Peregrine and Chloe were like the Plastics. They’re part of this little cult thing where everyone is shockingly beautiful and the whole town fawns over them. Turns out they use their super awesome magic to make themselves look prettier, have bigger breasts and make boys fall in love with them. Seriously, there’s a plant for making your chest get bigger, but not for world peace or something? You’ve got to be kidding me. I didn’t like either of these girls. What this book promotes about body image is totally convoluted. So you can’t be confident unless you’re inhumanly beautiful and have a large chest? And you’re a nun if you don’t like to wear short skirts. There was so much girl on girl hate in this book which is the most ridiculous form of bullying ever. Why do girls do it, and why does this book seem to promote it? Overall, this book was not promoting feminist views at all, and was rather offensive at times. Out of the dolls, I’d say Chloe was more tolerable, but Peregrine was the absolute limit, I really hope she shows some heart and selflessness in the rest of the series – if I can bring myself to read them.

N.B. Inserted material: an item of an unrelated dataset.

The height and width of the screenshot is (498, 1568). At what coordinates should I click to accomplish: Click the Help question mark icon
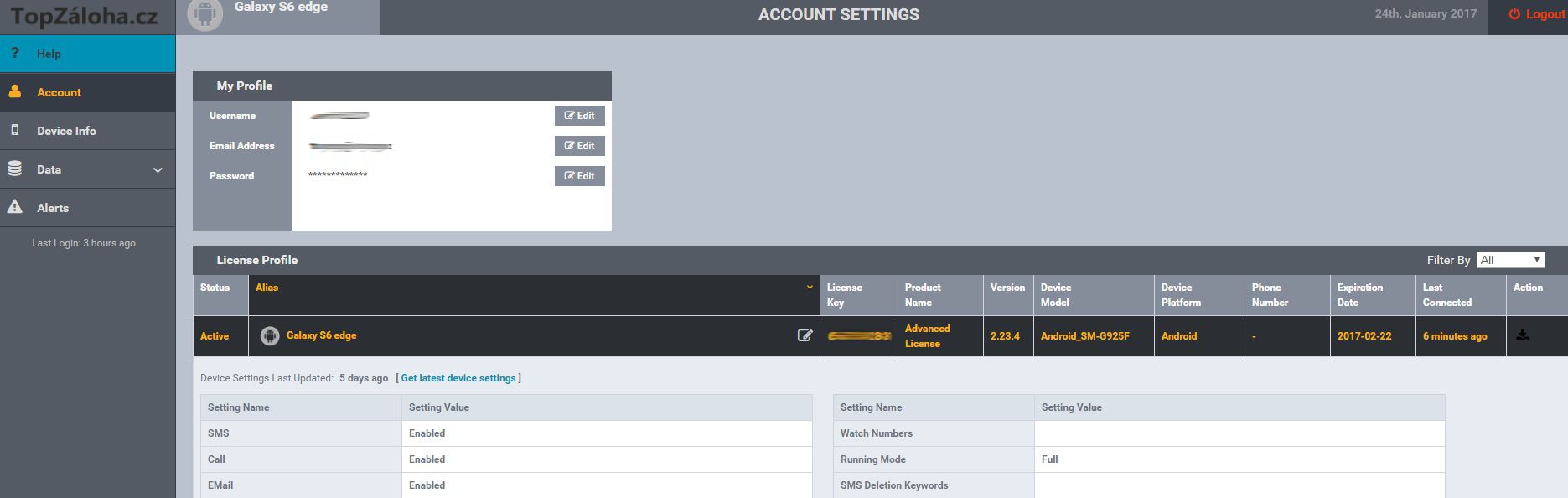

Caleb was the love interest, but he couldn’t be black. Oh no, he had to be a ‘light skinned black guy.’ Again, WHY?! At first, I thought this was going to be a nice, calm romance where the characters actually get to know each other first, but no. As soon as Eveny sees Caleb she falls madly in love with him and they’re saying ‘I love you’ even though they know nothing about each other. Also, the dialogue was really unrealistic as a whole.

As for the magic and the actual plot, it was intriguing to begin with. I liked learning about the world, although I’ve read some other reviews that say how watered down it is compared to the history of casting and voodoo. There was also a mystery surrounding the killer and Eveny’s mother’s death and her father and literally every aspect of her life. Some parts were predictable, but it was fun to piece together what we knew and it was pretty easy to guess who the killer was. Not really a big surprise or anything. The ending felt rushed and I’m not sure whether I’m interested enough to continue the series.

As you can probably tell, I gave this book 1 star and I definitely will not be recommending it. Read Beautiful Creatures or Rebel Belle instead if you want a fun book set in the south.